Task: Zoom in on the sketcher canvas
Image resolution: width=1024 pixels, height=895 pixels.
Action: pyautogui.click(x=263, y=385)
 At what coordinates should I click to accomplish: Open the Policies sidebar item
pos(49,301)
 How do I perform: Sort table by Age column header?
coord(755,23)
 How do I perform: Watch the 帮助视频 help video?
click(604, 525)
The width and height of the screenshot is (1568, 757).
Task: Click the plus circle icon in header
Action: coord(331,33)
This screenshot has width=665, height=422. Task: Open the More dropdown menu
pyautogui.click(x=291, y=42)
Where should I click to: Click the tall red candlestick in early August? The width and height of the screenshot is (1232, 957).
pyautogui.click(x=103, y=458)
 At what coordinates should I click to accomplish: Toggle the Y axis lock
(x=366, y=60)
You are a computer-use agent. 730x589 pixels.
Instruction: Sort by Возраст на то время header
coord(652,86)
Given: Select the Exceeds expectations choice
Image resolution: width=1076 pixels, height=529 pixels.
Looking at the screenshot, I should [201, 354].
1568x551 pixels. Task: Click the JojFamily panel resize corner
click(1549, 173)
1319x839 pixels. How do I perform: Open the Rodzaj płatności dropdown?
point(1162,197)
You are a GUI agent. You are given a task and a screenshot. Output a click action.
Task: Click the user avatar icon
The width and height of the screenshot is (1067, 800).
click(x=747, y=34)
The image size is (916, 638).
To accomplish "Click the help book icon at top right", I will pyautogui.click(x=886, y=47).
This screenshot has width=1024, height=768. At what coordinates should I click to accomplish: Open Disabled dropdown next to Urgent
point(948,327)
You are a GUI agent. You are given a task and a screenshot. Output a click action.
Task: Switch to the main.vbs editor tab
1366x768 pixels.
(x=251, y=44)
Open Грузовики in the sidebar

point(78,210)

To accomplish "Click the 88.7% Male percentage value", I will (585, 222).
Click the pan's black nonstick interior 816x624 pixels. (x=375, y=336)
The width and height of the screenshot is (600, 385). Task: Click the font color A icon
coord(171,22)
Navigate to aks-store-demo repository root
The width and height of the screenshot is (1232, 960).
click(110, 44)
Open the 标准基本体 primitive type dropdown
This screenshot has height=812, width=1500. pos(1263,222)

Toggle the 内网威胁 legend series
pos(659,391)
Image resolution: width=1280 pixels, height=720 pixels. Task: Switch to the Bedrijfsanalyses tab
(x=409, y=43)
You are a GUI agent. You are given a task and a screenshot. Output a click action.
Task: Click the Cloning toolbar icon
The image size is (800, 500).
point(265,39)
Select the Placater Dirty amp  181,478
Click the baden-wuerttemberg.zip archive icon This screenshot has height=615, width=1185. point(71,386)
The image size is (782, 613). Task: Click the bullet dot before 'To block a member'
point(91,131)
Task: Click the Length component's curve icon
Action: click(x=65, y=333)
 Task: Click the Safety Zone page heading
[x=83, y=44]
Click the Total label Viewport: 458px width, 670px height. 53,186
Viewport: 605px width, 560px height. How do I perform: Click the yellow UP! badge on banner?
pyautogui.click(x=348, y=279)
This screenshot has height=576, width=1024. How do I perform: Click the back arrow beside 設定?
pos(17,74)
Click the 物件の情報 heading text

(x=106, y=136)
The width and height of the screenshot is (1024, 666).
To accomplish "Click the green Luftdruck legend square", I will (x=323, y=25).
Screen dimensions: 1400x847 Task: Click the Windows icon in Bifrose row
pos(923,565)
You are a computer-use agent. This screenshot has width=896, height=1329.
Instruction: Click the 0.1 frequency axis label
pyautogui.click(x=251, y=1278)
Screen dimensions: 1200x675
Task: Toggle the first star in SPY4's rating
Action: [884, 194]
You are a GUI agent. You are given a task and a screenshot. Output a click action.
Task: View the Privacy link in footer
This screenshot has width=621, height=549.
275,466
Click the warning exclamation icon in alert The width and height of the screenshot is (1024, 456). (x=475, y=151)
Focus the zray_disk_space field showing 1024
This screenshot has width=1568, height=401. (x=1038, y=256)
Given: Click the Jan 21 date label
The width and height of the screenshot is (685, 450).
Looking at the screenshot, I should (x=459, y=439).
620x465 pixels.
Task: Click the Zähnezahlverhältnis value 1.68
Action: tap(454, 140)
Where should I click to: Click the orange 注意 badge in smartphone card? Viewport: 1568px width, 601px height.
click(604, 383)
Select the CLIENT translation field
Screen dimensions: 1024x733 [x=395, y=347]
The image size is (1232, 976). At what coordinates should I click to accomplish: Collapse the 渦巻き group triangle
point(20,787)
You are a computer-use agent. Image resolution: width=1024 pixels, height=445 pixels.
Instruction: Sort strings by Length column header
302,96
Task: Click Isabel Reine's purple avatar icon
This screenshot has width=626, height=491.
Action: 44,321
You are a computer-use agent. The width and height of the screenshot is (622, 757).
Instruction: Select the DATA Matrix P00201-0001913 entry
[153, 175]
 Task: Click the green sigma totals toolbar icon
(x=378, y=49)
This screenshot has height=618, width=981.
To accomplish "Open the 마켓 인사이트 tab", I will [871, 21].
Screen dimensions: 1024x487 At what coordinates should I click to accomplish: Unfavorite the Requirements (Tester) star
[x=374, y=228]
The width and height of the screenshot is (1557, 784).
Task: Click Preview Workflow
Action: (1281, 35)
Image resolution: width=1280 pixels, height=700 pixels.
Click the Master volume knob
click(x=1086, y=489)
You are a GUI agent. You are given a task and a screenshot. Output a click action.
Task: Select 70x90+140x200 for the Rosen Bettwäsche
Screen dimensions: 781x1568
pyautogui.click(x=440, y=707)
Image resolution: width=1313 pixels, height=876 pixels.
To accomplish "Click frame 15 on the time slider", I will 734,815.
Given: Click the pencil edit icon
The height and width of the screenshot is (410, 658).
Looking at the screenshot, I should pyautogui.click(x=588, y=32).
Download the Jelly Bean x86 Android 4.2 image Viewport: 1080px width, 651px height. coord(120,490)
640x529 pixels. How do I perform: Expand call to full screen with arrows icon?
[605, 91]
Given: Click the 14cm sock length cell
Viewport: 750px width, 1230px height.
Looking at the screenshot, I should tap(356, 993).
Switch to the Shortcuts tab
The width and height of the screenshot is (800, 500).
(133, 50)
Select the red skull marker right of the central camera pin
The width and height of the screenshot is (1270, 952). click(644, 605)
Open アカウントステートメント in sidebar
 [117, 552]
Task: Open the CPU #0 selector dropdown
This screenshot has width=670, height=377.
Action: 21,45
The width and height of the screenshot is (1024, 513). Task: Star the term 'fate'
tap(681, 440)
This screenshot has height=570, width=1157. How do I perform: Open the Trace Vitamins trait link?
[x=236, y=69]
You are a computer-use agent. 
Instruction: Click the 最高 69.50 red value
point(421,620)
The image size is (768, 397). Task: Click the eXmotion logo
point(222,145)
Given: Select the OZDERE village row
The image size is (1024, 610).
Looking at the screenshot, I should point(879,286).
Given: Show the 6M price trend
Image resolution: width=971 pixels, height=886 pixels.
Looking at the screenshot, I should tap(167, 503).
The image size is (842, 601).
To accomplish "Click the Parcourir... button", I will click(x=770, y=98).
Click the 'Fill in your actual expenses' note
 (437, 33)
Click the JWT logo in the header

---------------

What needs to be done: Would you copy each line of the records that contains "will"?

Finished task:
To accomplish "Click the help book icon at top right", I will pyautogui.click(x=886, y=47).
To accomplish "Click the 88.7% Male percentage value", I will (585, 222).
To accomplish "Click the green Luftdruck legend square", I will (x=323, y=25).
To accomplish "Open the 마켓 인사이트 tab", I will [871, 21].
To accomplish "Click frame 15 on the time slider", I will 734,815.
To accomplish "Click the Parcourir... button", I will click(x=770, y=98).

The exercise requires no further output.